### Instructions to follow:
Copy, exactly and without additions, every line in the records below from the one holding "cortadores (37, 1153)" through the one holding "[Instagram] (517, 7)", both ends included.
[Start of section]
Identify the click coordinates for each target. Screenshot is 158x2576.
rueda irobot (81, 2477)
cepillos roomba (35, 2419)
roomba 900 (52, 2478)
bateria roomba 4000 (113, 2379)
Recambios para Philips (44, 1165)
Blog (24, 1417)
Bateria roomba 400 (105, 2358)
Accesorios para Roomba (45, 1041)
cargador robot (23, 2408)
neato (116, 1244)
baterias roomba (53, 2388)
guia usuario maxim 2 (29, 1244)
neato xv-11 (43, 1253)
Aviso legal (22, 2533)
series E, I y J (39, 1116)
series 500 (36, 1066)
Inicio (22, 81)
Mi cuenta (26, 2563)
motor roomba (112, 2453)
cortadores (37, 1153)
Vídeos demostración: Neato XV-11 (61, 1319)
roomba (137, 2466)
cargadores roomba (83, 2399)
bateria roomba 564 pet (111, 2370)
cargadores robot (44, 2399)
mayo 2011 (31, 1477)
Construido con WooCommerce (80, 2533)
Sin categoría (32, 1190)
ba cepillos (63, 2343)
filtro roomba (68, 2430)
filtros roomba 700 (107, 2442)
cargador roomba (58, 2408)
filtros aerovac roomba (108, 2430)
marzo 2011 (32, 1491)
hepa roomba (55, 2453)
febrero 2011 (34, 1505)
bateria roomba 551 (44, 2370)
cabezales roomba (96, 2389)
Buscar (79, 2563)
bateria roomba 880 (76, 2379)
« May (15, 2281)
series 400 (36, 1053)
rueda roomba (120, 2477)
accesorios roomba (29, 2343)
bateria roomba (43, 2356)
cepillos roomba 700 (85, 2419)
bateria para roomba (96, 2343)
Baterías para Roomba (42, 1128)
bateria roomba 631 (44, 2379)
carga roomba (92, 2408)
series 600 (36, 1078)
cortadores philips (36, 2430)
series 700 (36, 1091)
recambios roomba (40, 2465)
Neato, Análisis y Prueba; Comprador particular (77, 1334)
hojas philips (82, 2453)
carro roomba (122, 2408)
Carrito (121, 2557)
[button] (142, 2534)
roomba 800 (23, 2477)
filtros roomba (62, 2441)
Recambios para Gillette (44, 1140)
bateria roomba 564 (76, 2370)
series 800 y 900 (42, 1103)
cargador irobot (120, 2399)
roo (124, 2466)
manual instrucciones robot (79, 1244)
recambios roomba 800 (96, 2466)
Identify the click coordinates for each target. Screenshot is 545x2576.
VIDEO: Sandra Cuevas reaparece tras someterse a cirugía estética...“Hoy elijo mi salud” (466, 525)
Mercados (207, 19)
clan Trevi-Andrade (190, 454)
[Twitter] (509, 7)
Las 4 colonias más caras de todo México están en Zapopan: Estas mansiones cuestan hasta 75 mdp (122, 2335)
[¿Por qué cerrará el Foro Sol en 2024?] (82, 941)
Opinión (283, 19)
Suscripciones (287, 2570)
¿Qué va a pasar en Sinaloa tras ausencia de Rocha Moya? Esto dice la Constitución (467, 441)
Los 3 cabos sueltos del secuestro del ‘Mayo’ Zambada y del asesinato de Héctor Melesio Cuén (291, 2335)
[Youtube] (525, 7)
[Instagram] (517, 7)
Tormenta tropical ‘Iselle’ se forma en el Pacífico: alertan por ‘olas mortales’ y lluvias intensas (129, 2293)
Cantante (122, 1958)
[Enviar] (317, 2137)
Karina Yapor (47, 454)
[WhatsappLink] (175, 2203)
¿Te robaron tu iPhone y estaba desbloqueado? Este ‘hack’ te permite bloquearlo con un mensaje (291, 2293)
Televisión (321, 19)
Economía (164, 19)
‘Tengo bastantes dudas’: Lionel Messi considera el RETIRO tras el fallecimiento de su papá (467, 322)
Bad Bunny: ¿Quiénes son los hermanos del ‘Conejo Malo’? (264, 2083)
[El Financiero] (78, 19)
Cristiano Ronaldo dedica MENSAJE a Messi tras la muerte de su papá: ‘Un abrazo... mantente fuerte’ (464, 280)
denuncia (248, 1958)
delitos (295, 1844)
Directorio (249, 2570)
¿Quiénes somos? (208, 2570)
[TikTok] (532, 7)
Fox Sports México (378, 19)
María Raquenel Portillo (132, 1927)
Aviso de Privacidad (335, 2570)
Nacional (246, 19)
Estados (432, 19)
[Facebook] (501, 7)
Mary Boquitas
[End of section]
### Written solution:
cortadores (37, 1153)
Vídeos demostración: Neato XV-11 (61, 1319)
roomba (137, 2466)
cargadores roomba (83, 2399)
bateria roomba 564 pet (111, 2370)
cargadores robot (44, 2399)
mayo 2011 (31, 1477)
Construido con WooCommerce (80, 2533)
Sin categoría (32, 1190)
ba cepillos (63, 2343)
filtro roomba (68, 2430)
filtros roomba 700 (107, 2442)
cargador roomba (58, 2408)
filtros aerovac roomba (108, 2430)
marzo 2011 (32, 1491)
hepa roomba (55, 2453)
febrero 2011 (34, 1505)
bateria roomba 551 (44, 2370)
cabezales roomba (96, 2389)
Buscar (79, 2563)
bateria roomba 880 (76, 2379)
« May (15, 2281)
series 400 (36, 1053)
rueda roomba (120, 2477)
accesorios roomba (29, 2343)
bateria roomba (43, 2356)
cepillos roomba 700 (85, 2419)
bateria para roomba (96, 2343)
Baterías para Roomba (42, 1128)
bateria roomba 631 (44, 2379)
carga roomba (92, 2408)
series 600 (36, 1078)
cortadores philips (36, 2430)
series 700 (36, 1091)
recambios roomba (40, 2465)
Neato, Análisis y Prueba; Comprador particular (77, 1334)
hojas philips (82, 2453)
carro roomba (122, 2408)
Carrito (121, 2557)
[button] (142, 2534)
roomba 800 (23, 2477)
filtros roomba (62, 2441)
Recambios para Gillette (44, 1140)
bateria roomba 564 (76, 2370)
series 800 y 900 (42, 1103)
cargador irobot (120, 2399)
roo (124, 2466)
manual instrucciones robot (79, 1244)
recambios roomba 800 (96, 2466)
Identify the click coordinates for each target. Screenshot is 545x2576.
VIDEO: Sandra Cuevas reaparece tras someterse a cirugía estética...“Hoy elijo mi salud” (466, 525)
Mercados (207, 19)
clan Trevi-Andrade (190, 454)
[Twitter] (509, 7)
Las 4 colonias más caras de todo México están en Zapopan: Estas mansiones cuestan hasta 75 mdp (122, 2335)
[¿Por qué cerrará el Foro Sol en 2024?] (82, 941)
Opinión (283, 19)
Suscripciones (287, 2570)
¿Qué va a pasar en Sinaloa tras ausencia de Rocha Moya? Esto dice la Constitución (467, 441)
Los 3 cabos sueltos del secuestro del ‘Mayo’ Zambada y del asesinato de Héctor Melesio Cuén (291, 2335)
[Youtube] (525, 7)
[Instagram] (517, 7)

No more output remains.